The battle for the school club goes back to Nov. 2012, when Bayli Silberstein, 14, first requested permission to form the club. On Jan. 23, the ACLU sent a letter to Lake County School Board attorney Stephen Johnson, demanding the district follow through on Silberstein’s request for a GSA to “confront bullying, educate the school community, and promote acceptance and equality for lesbian, gay, bisexual, and transgender students.”
According to Silberstien, school officials had been ignoring her request. After the ACLU sent the letter, the School Board proposed a plan to ban all non-curricular student clubs, rather than allow the GSA.
On March 11, the board voted 3-2 in favor of allowing non-curricular clubs, which would pave the way for the GSA. The district attorney presented three options: allowing non-curricular clubs at the districts’ high schools while closing them to middle schools, allowing non-curricular clubs at both high schools and middle schools, or closing non-curricular clubs to both high schools and middle schools.

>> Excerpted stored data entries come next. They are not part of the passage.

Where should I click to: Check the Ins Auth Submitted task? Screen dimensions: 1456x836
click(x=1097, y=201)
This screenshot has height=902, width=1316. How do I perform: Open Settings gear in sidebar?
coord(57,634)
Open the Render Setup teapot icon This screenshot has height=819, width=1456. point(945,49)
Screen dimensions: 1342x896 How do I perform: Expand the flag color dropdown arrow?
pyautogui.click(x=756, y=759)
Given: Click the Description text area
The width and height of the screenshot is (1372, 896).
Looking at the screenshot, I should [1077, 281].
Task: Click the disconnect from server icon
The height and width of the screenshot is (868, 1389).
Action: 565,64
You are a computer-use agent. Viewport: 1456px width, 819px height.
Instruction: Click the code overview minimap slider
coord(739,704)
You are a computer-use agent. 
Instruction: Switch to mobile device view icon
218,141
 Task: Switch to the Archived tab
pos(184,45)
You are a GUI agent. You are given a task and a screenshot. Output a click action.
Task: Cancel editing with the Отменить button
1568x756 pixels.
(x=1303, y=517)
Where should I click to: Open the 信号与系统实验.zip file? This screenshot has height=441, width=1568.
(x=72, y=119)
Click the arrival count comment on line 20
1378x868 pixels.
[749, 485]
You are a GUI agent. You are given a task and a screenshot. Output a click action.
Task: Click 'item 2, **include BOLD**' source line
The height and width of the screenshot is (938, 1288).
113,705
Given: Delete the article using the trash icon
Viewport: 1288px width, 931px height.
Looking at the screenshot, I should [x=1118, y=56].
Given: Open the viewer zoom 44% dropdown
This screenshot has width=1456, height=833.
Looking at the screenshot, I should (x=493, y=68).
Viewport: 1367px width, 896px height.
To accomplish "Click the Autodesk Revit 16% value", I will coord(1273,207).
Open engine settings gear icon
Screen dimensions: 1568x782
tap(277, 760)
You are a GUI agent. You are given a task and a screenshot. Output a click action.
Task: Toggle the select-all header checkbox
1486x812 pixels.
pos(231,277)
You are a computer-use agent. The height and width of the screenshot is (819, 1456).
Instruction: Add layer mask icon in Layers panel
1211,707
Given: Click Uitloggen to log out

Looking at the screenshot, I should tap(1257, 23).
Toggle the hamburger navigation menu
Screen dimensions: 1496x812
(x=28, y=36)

Board members Rosanne Brandeburg, Debbie Stivender and Chairwoman Kyleen Fischer were the votes in favor, while Tod Howard and Bill Mathias expressed for banning non-curricular clubs in middle schools but allowing them in high schools.
However, on April 22, the board voted 4-1 to table the GSA discussion after a change Senate Bill 1076, which will go into effect July 1 and potentially no longer requires Florida middle schools to adhere to the federal Equal Access Act, which protects student’s rights to organize clubs in secondary schools. Governor Rick Scott signed the bill into law on April 22, the same day of the school board meeting.
Two Lake County school board members, Bill Matthias and Todd Howard, admitted to lobbying for that law change. Matthias, who represents District 1 in Lake County, has been a vocal opponent of a county-wide policy permitting Silberstein to form a GSA at Carver Middle School.
The ACLU of Florida filed a lawsuit on May 1st, claiming that the School Board, District Superintendent and Principal of Carver Middle School violated Silberstein’s rights under the federal Equal Access Act and the First Amendment to the United States Constitution.
May 2nd, the School Board relented. According to the ACLU, the parties in the case have entered into a consent decree allowing Silberstein to form the club for the remainder of the school year. The club will be officially recognized and can meet on the same terms as any other club.
“I’m just so happy that our club is finally going to be allowed to meet,” said Silberstein in a media release. “There’s only about a month left of school, but that’s still a month we can use to start doing the work to make this school a safer and more welcoming place.”
Bayli’s mother, Erica Silberstein, said all Bayli ever wanted was to make her school a better place.
“I’m proud of her for fighting so hard, and I hope her story is a lesson that even if things seem tough, you can make things better,” she said.
According to the ACLU, the School Board would have had to use taxpayer money to fight the lawsuit.
“We are very pleased that the school board has recognized the value in complying with clearly established federal law,” said Daniel Tilley, staff attorney for the ACLU of Florida, in a media release. “It’s unfortunate that it took months of delay, hundreds of concerned parents and neighbors crowding into school board meetings, tens of thousands of petition signers, nationwide media scrutiny, and a federal lawsuit for the school board to do right by their students, but we are nevertheless gratified that Bayli will get to form her club. I imagine that Lake County taxpayers are grateful, too.”